Djenné building mud is a calcite-rich alluvial mixture, extraordinarily durable but requiring regular reapplication. Most of the masons’ contracts are maintenance jobs on mud homes. Traditionally every family had its own mason who remudded the house year after year. “You were connected to a building,” Arnoldi says. When the mason died, his contracts would pass to an apprentice, thereby keeping clients in the family.
But as the masons explain in a series of short films in the exhibition, the old ways are disappearing. These days, Djenné residents seeking repairs often turn to younger masons rather than masters, bypassing the ancestral system. “If you have a friend with money, they may ask you to build a house,” says Lassina. “That’s how it’s done now.”
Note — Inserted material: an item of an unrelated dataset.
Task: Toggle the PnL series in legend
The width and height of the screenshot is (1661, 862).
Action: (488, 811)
The craft itself is also changing. Boubacar is part of a new cohort of masons contracting with international groups on restoration projects, and the young apprentice Almamy goes to engineering school in Bamako, the capital of Mali, hoping to apply his technical education to time-honored masonry practices. “People aren’t against change,” says Arnoldi. “They just are against disrespect for people who hold knowledge. In Malian culture, knowledge is passed down from generation to generation.”
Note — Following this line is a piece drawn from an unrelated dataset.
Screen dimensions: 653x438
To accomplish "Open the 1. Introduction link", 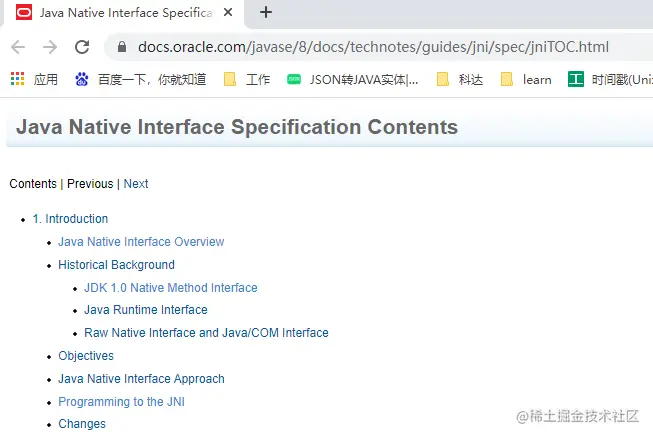I will 70,219.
In recent years, the city’s architectural fabric has become a battleground in this conflict between tradition and modernity. Many Djenné residents want to expand their homes and put in modern amenities and decorative accents. Photographs in the exhibition reveal satellite dishes, tiles, turquoise frames and steel doors peeking out of the earthen cityscape—but Djenné’s UNESCO World Heritage status forbids any alteration to building exteriors in the historic sector. “There’s a problem of freezing this architecture in time,” says Arnoldi. “People live here. This is their home. You can’t make them a museum.”
Tensions came to a head in 2009 when the Aga Khan Trust for Culture began restoration of Djenné’s Great Mosque, which was built in 1907. Every year the structure is replastered with mud in a celebration that brings out all of the city’s residents. After a century of accumulation, however, these layers of mud had undermined the structure. The Aga Khan project stripped away much of the mud on the surface and suspended the annual remudding.
Many masons objected to this action, citing the spiritual and aesthetic significance of the remudding. The mosque is thinner now, with straight lines and sharper edges erasing the handmade, sculptural quality of the original. Master mason Boubacar says, “If you ask us, we would say that they did it in a European way. It’s no longer the African way.”
Judging by the jubilant crowds that still surround the mosque every year, the “African way” will endure—though it will undoubtedly change. New generations will graft their own skills and experience to the architectural legacy of their ancestors. The young apprentice Almamy, who represents the future of the craft, puts it best: “We’ll work with our own ideas and make our own mark, but we’ll leave the elders to their old ways of working. We want those to remain a reminder of what our parents have done.”